After three weekends at the box office, Wonder Woman has more than impressed critics and fans alike. The sheer excitement and joy this film offers is hard to find in theaters these days and should be cherished.
This is a 5-star movie. Now that doesn’t mean it’s a perfect film (if such a thing even exists). The are shortcomings, and that’s to be expected from a film that clocks in at 2 hours and 21 minutes, but what Wonder Woman offers is far greater than what it doesn’t (see pt. 1). This is an important movie and a very well-made film.
However, I feel like after three weeks, all that should be said about this film…well it’s already been said. This is my third post about Wonder Woman, and there are many thousands of well-written articles out there too. So in the interest of moving to other films and blog topics, I’m not going to do any kind of deep critical analysis of this film. Instead I’ll just close my writing on this film with a bunch of notes.
Here’s my 1-star review of a 5-star movie (spoilers ahead):
- Patty Jenkins’ skill and confidence as a director is so clear from beginning to end, and she elevates the source material to another level.
- For me, the instance that stood out the most was when the shot rotated 90° at the start of a chase montage with no prompting. It lasted just a few frames, but it was a sort of eccentric, even playful, edit that only a confident director would have the ability to make.
- Note where the camera lingers (and where it doesn’t). The camera never devolves into a male wish-fulfillment device (except for that Chris Pine scene, oh I know you remember the one) while still fully embracing the power and beauty of Wonder Woman.
- Some have griped about the clichéd use of slo-mo (and they have a point), but its use in this film effectively establishes the unique, original fighting style of the Amazon women.
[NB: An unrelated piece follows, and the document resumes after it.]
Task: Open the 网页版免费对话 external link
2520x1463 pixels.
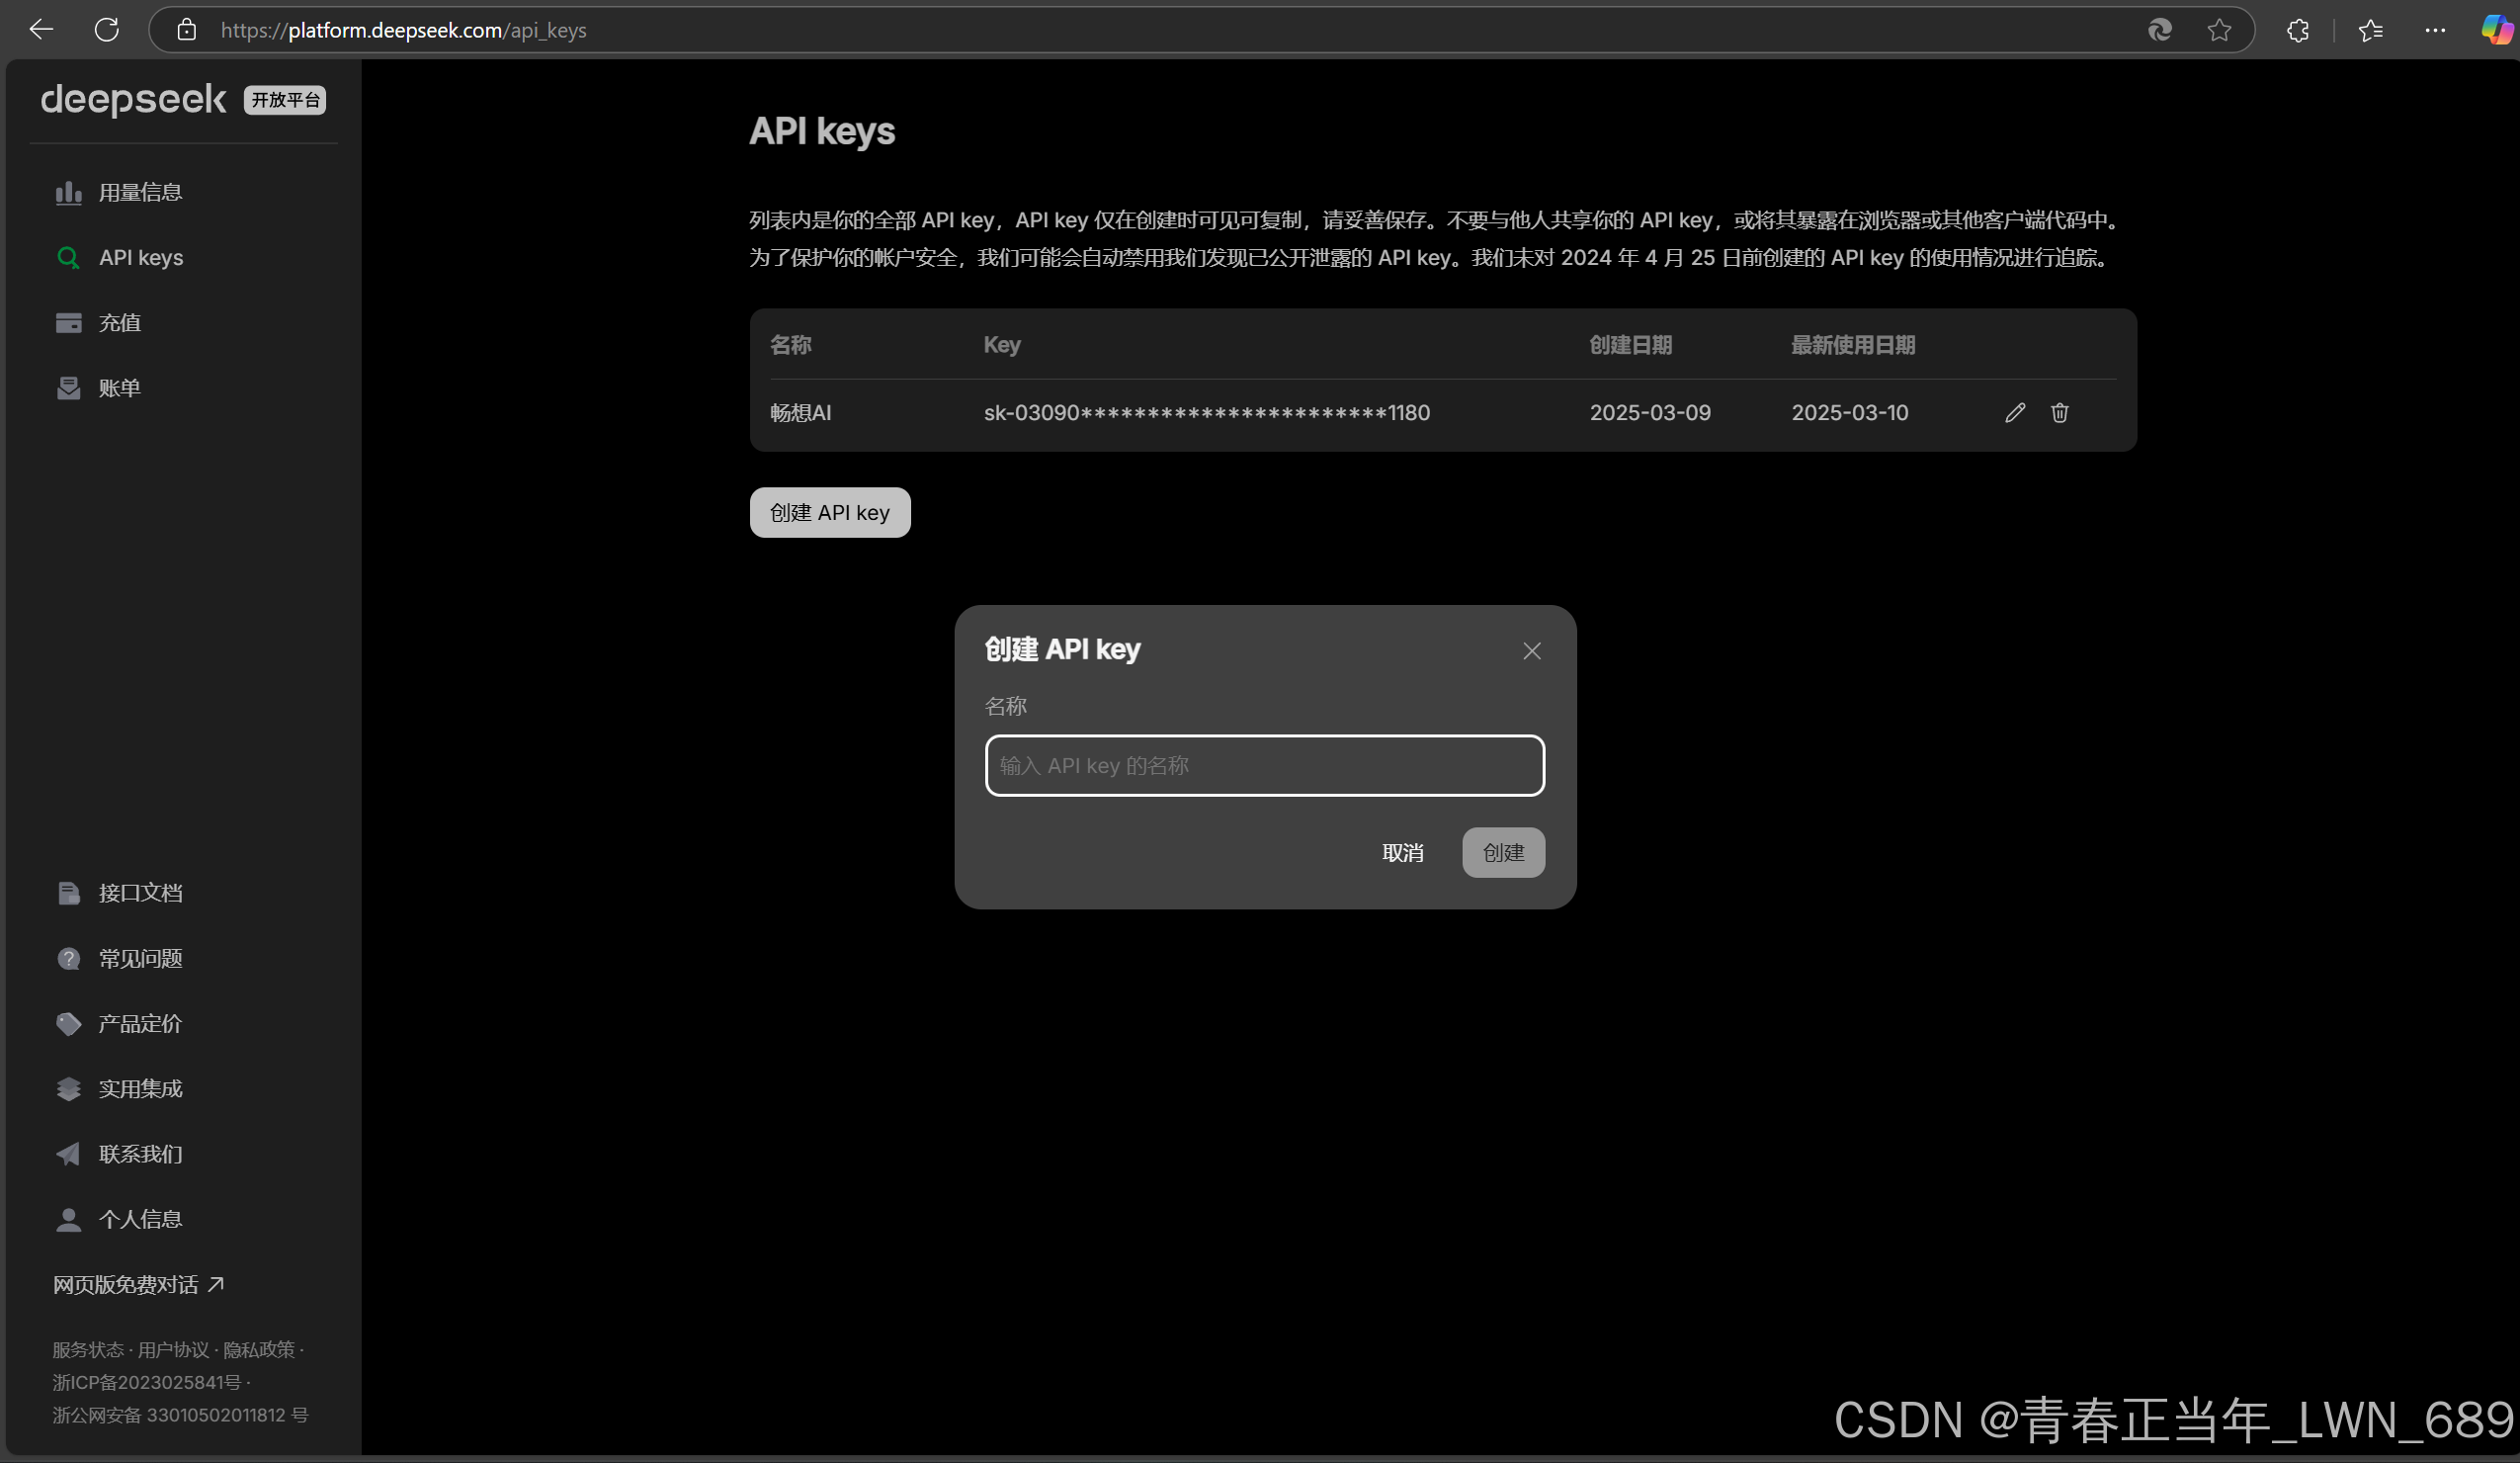Action: 138,1284
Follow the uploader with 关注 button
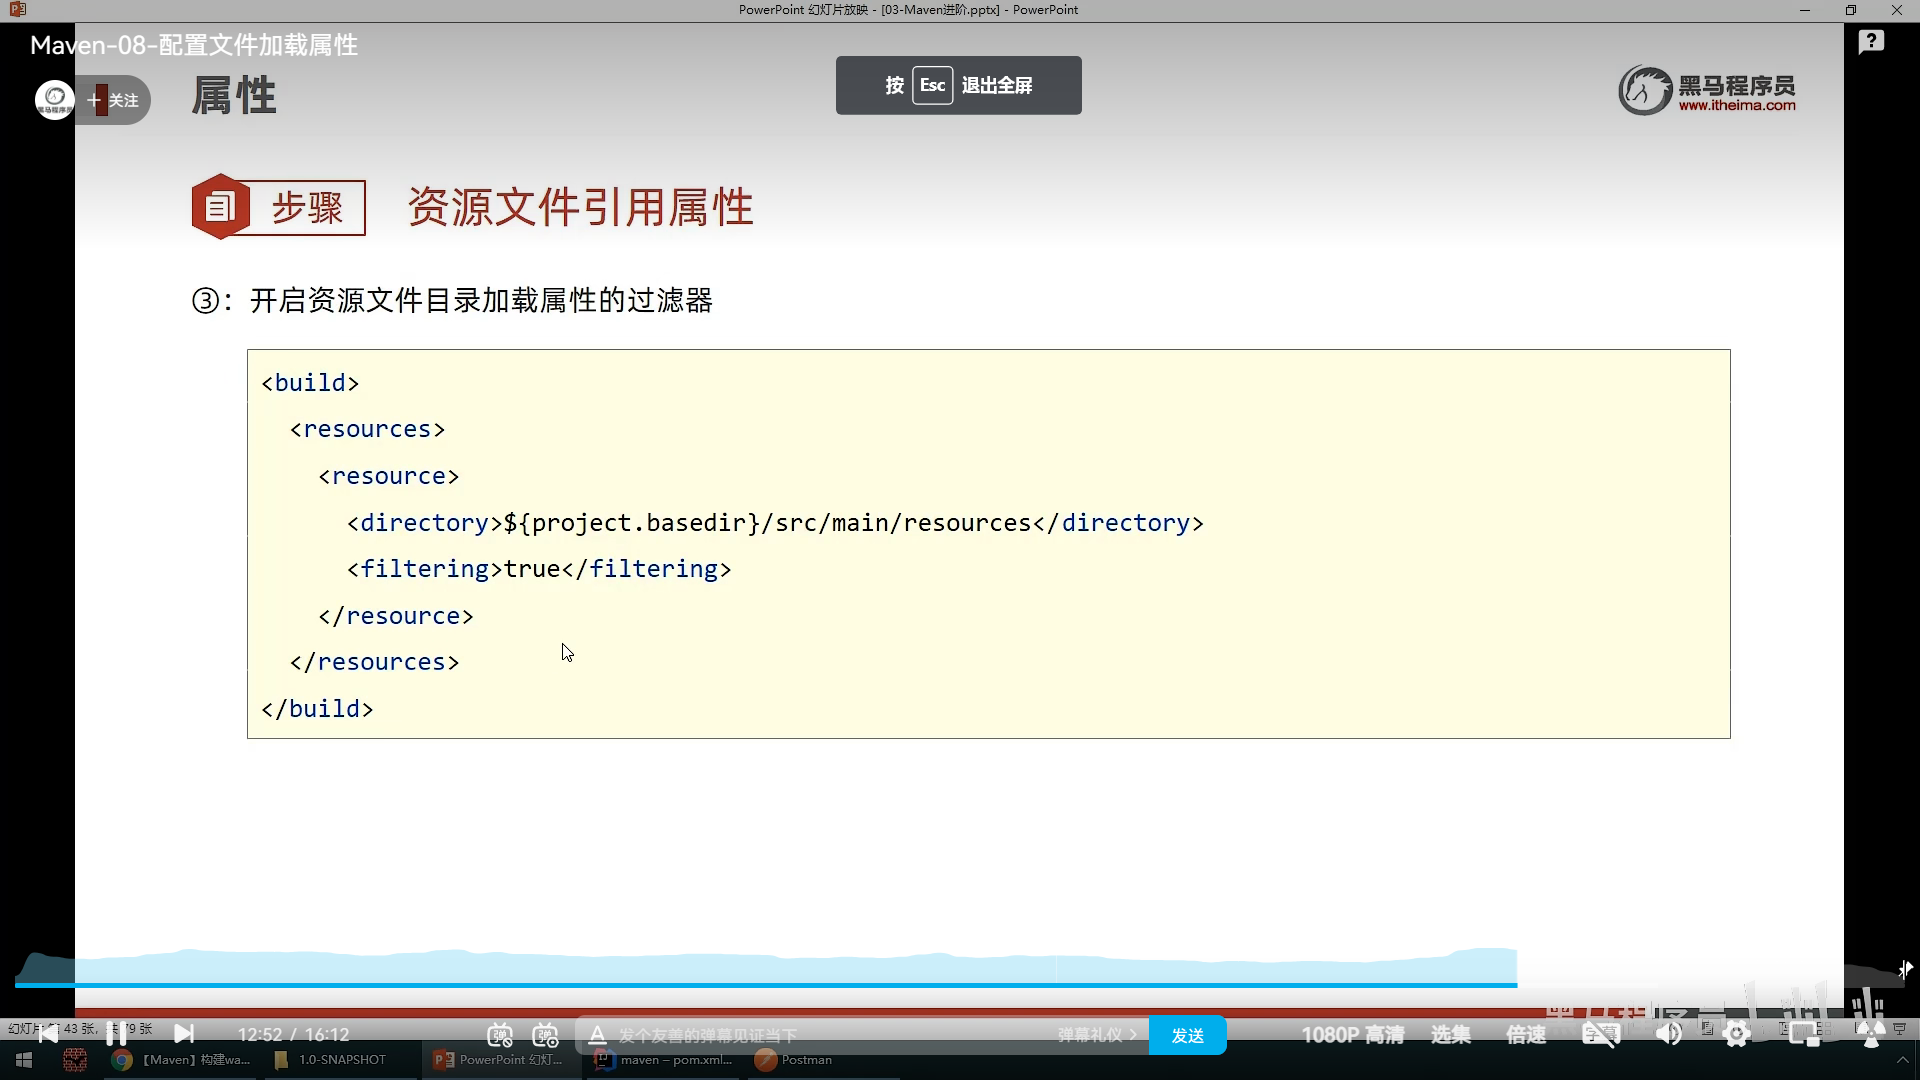Viewport: 1920px width, 1080px height. 114,100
- The movie handles the atrocities of war in such a human way through Diana’s eyes. She sees how death is handled on the battlefield she refuses to accept the status quo. What does it say about us when the least human character of the cast is the most empathetic?
- The men in this movie are far from forgotten. Steve Trevor is a crucial character in this film, and they way he navigates his relationship with Diana while also taking his own initiative elevates the film to another level.
- The trio of Charlie, Sami, and the Chief could easily be forgotten as plot-device characters, but they all have their moments to shine in the film. The Chief delivers one of the most haunting lines of the entire film.
- I think this is one of the best superhero love stories in recent memory. There’s a notable lack of swooning, forced attraction, and teenage behavior (you’re getting called out on this one, Thor). Instead, it’s a maturely handled and balanced relationship that manages to integrate into the story.
- Sadly, this movie ends with a fairly generic superhero film third act. Ares definitely fell flat as a super-villain, and I did not envision Remus Lupin as the face of the God of War.
- I LOVED the motivation behind Wonder Woman choosing to fight for humankind out of love. Is it cheesy? Sure. But it’s also such a rich and character-defining decision that for me, made the movie. I think we take for granted that the superheros always fight for the “good guys,” but this film makes that a choice, and a difficult one at that. What Wonder Woman chooses is to never resign herself to what mankind is, but to always fight for the compassion and love that is in every heart. Now I could elaborate on this point for pages, but seriously it’s exactly the kind of message that I would write into a movie!
- How great is it that a generation of kids will grow up with films like this?!